Input:
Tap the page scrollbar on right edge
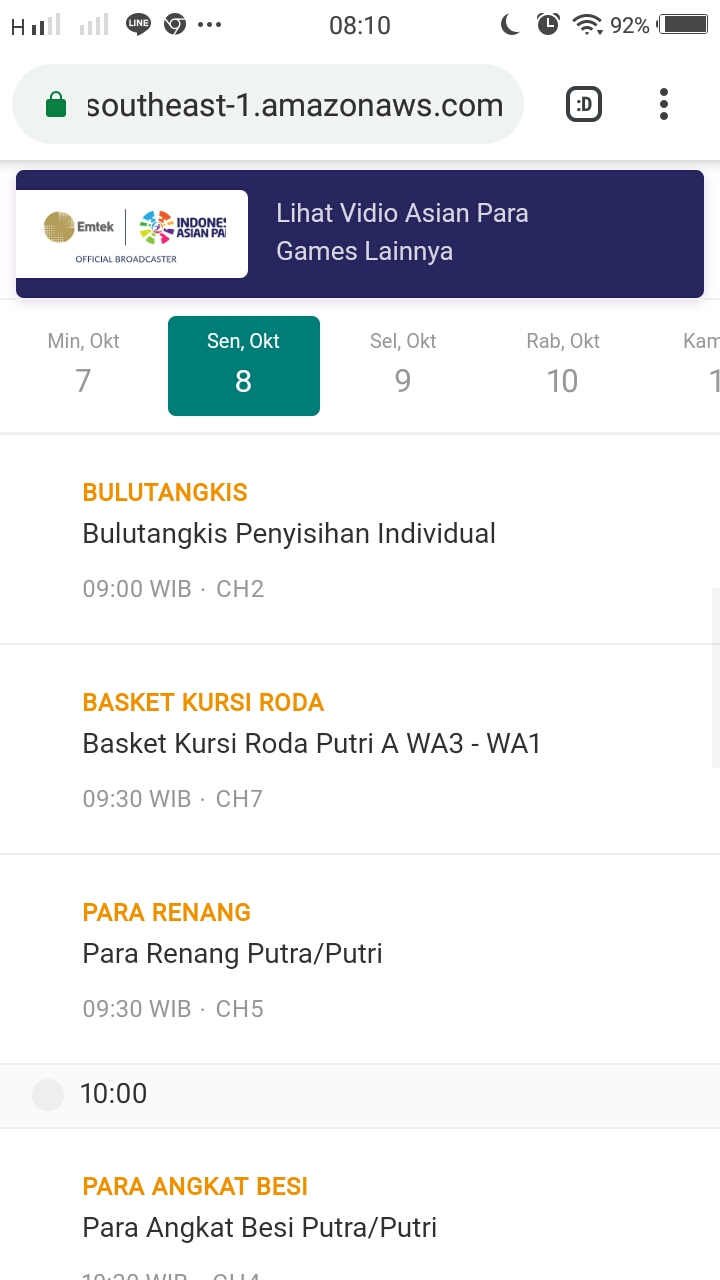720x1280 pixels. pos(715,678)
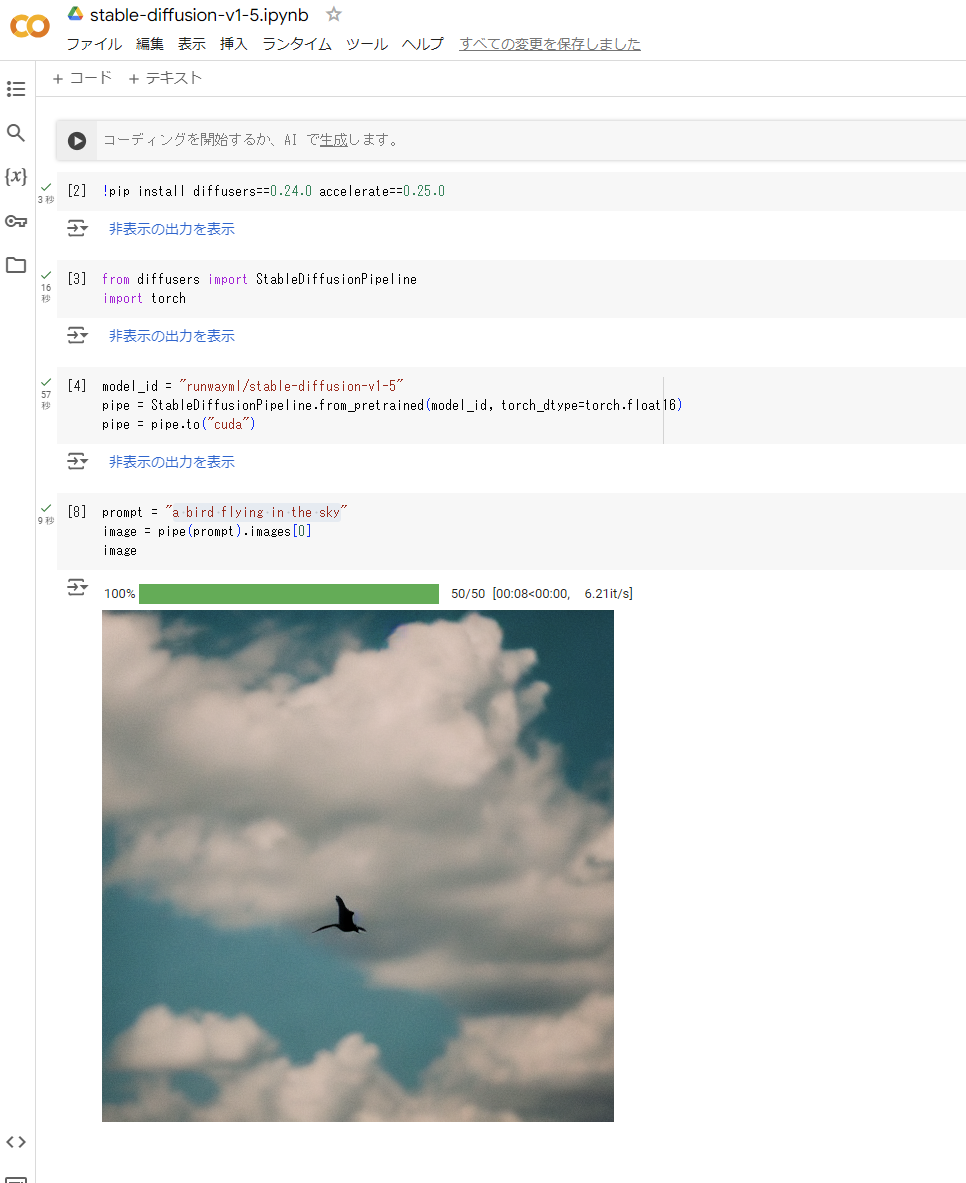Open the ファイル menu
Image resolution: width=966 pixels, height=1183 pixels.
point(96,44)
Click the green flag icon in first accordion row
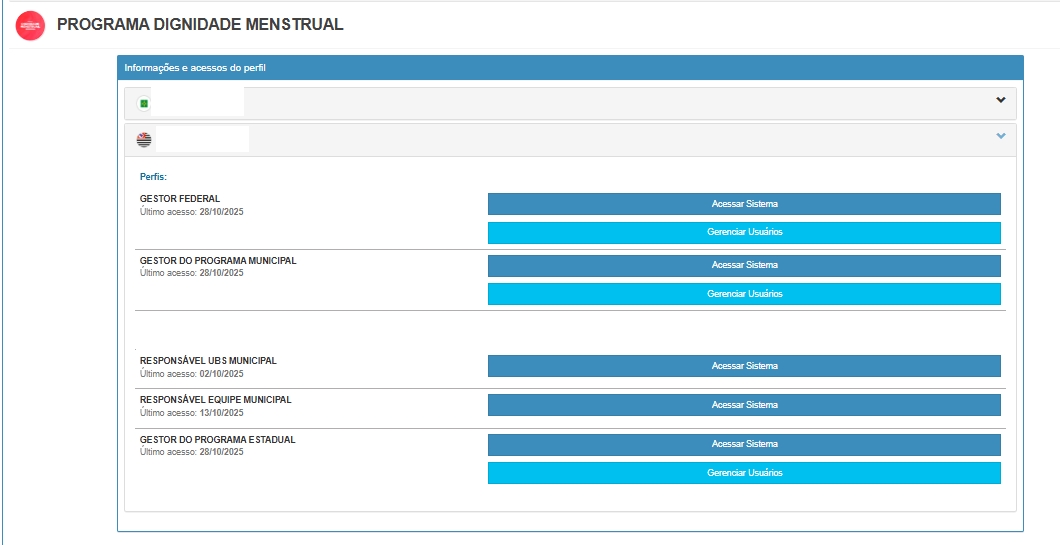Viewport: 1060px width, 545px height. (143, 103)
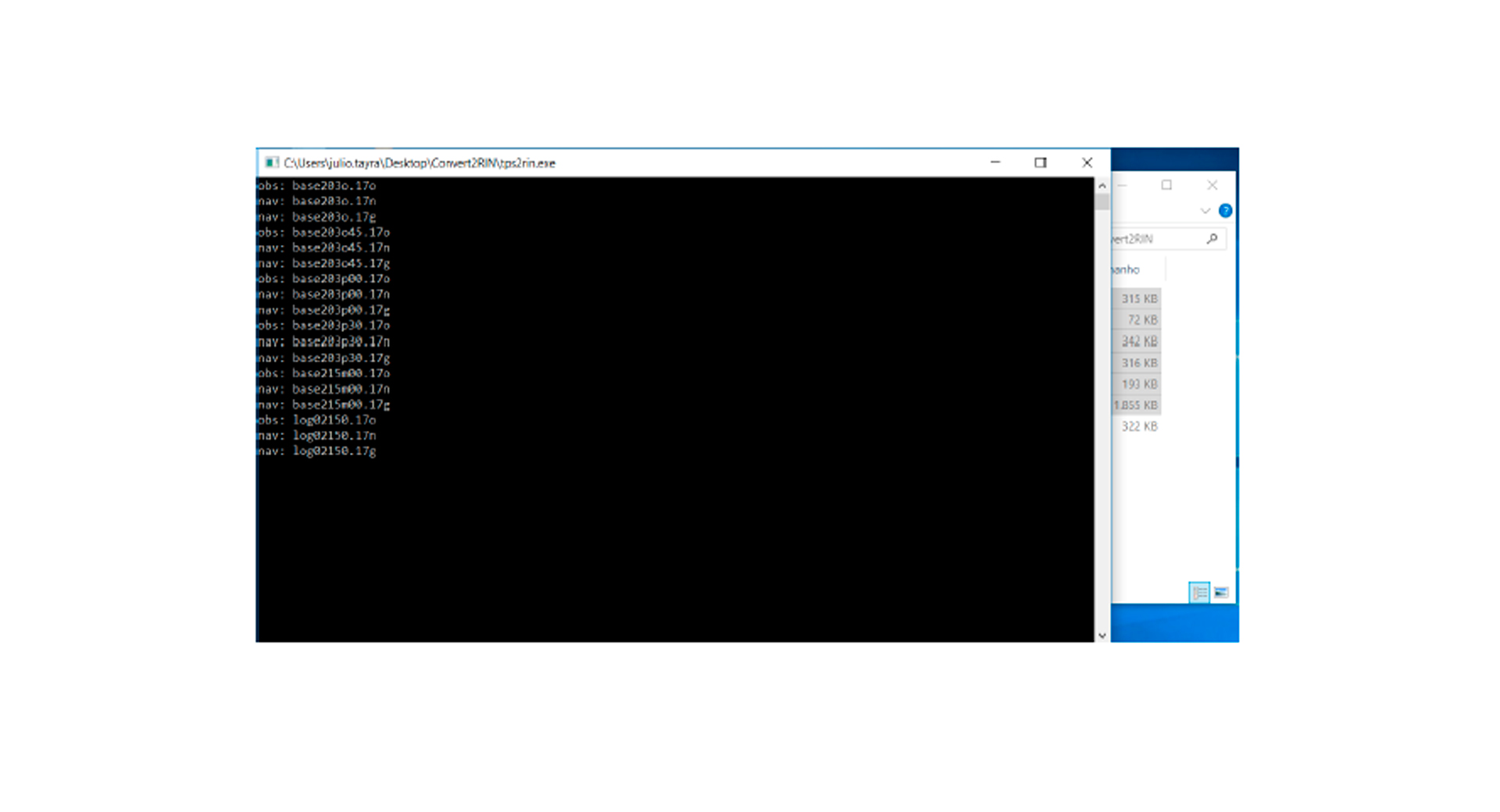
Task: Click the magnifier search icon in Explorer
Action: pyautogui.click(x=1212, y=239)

Challenge: Reproduce the records from the line that contains "Click the green" through the end of the records, both ends included, and leave the pictures out.

Task output:
Click the green flag icon in first accordion row
Viewport: 1060px width, 545px height. (143, 103)
Task: Click the magnifier search icon in Explorer
Action: pyautogui.click(x=1212, y=239)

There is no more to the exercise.